Starting with the line containing "Open calendar picker for Pay Days To" and going on through the line containing "Viewport: 605px width, 378px height.", return the lines of the data below exactly, and only those.

Dataset content:
■ ■ ■ ■ ■

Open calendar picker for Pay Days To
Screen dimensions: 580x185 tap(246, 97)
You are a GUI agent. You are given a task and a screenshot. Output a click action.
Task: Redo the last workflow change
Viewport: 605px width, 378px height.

■ ■ ■ ■ ■

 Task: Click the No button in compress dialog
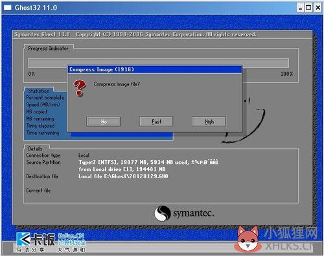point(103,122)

■ ■ ■ ■ ■

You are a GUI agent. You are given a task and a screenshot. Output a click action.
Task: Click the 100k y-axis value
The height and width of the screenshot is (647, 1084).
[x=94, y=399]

■ ■ ■ ■ ■

Written answer:
Open calendar picker for Pay Days To
Screen dimensions: 580x185 tap(246, 97)
You are a GUI agent. You are given a task and a screenshot. Output a click action.
Task: Redo the last workflow change
Viewport: 605px width, 378px height.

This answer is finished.